== Source text ==
“Ghost Herd” – American Elk
Rocky Mountain National Park, Colorado
Article and photos ©Weldon Lee
The following definition of art by Edgar Allen Poe pretty much sums up what art and photography are to me.
“Were I called on to define, very briefly, the term Art, I should call it the reproduction
of what the Senses perceive in Nature through the veil of the soul.”
– Edgar Allen Poe
My art – the product that comes out of my camera is about one thing, and one thing only . . . it’s about my wild brothers and sisters. Nothing more. Nothing less.
Images exactly as they come out of a camera, assuming they’ve gone through the essential steps of post-processing – tonality, color balance, dodging/burning, etc. – can be awesome. However, I’m also drawn to images that that go a step, or two, beyond reality.
For years, I never knew why. Then one day it dawned on me. Most photographs all look alike. Sure, some are head and shoulders above the main stream, but they’re all reproductions of what we see in nature. That’s fine – actually I love them, but I was craving for something different.
The journey for the extraordinary has taken me through many styles and techniques.
“Mystic World” series, was my first attempt at taking that next step – portraying not only the spirit world of my wild brothers and sisters, but exposing them communicating with life in our world.
“Mystic World” Series
“Ghost of Tatanka” “Back from the Brink”
“Follow Me” “Phantom Wolf”
“Mystic Dancer” “Totem Bear”
“Spirit of the Rockies”
“Through the Veil of Consciousness” is a series inspired by “Ghost Herd” (depicted at the beginning), a photograph I made years ago, shortly after moving to Colorado. It was a blurry photograph depicting a group of elk that I made one morning while exiting Rocky Mountain National Park. Some would call it one of those accidental pictures. However, I don’t believe in accidents. All things happen for a reason. Anyway, it went on to be displayed in the Carnegie Museum of Natural History in Pittsburgh, Pennsylvania.
“Ray Harm Experience”
“On A Mission” “Out of the Forest
“Battle Ground” “A Time Forgotten”
“Rivalry” “Winter Challenge”

== Task prompt ==
List every title given under the "Mystic World" Series heading in the Ghost Herd article.

== Data section ==
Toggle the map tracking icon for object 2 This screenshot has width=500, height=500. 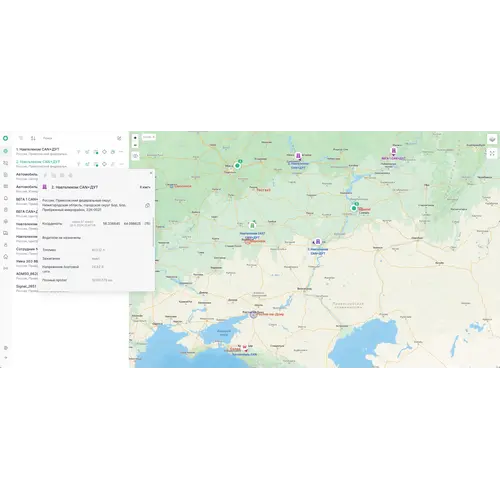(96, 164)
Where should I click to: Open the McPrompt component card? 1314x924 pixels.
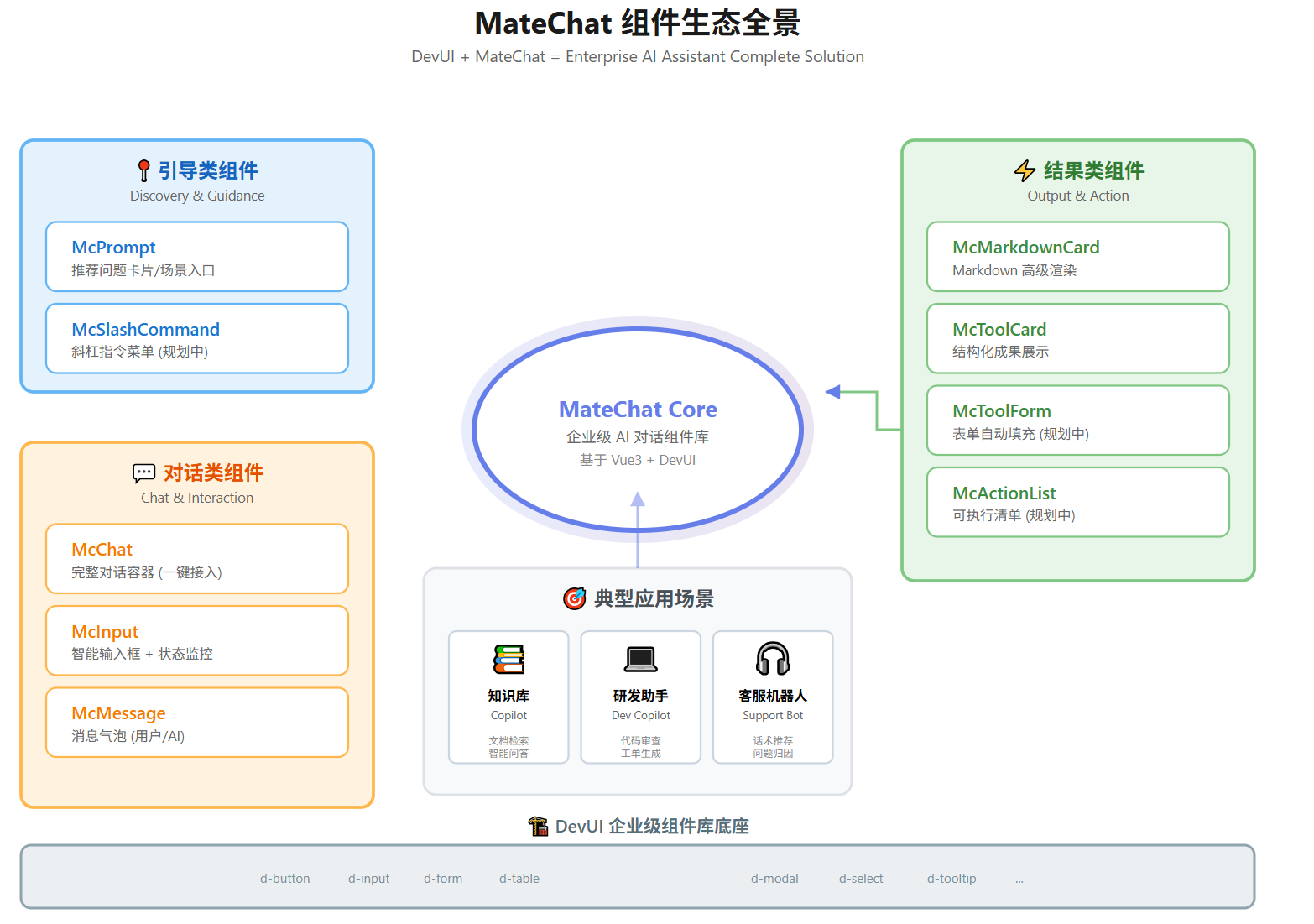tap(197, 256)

* * *

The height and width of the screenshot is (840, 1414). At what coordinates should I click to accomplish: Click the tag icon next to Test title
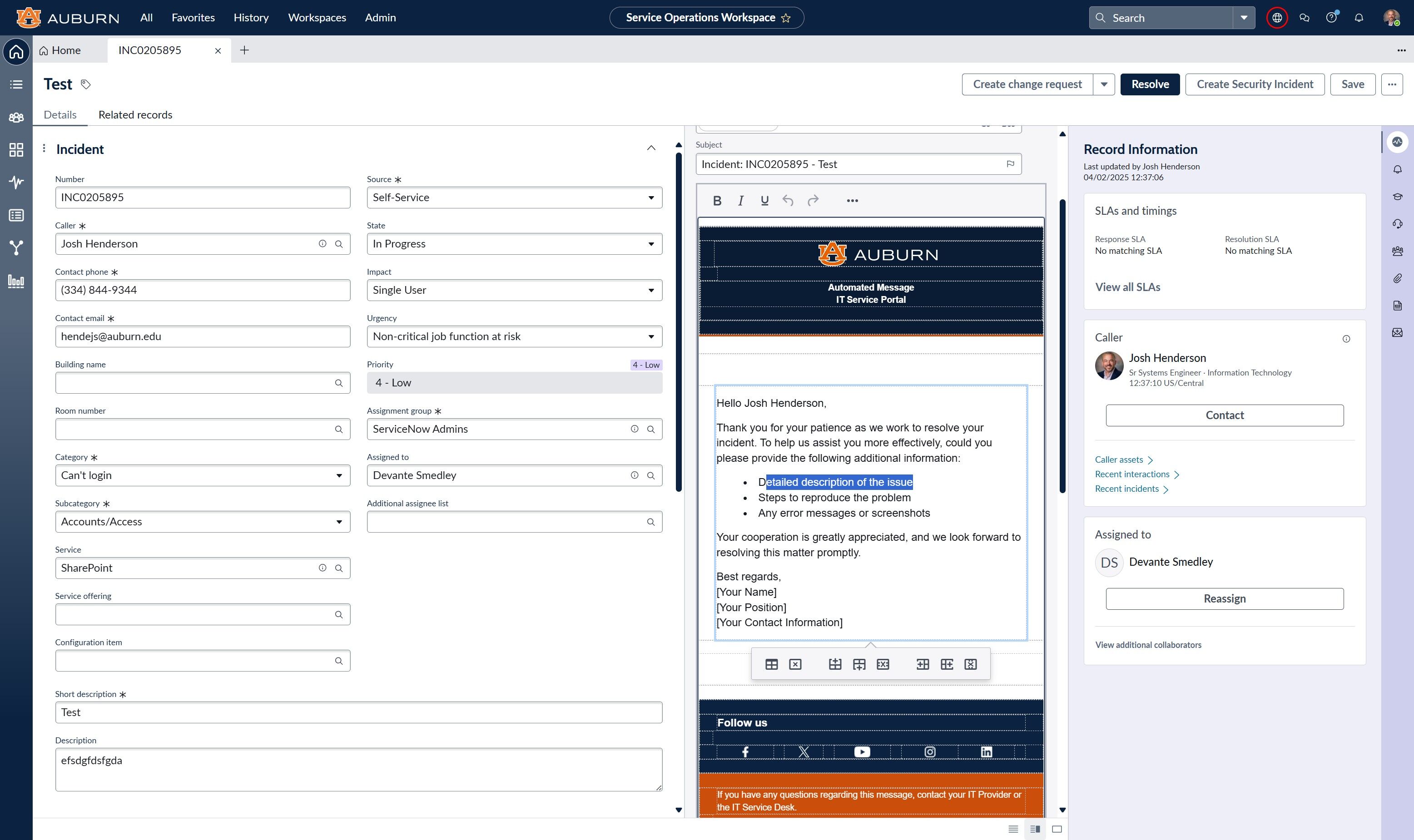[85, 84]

== The response ==
"Ghost of Tatanka," "Back from the Brink," "Follow Me," "Phantom Wolf," "Mystic Dancer," "Totem Bear," and "Spirit of the Rockies."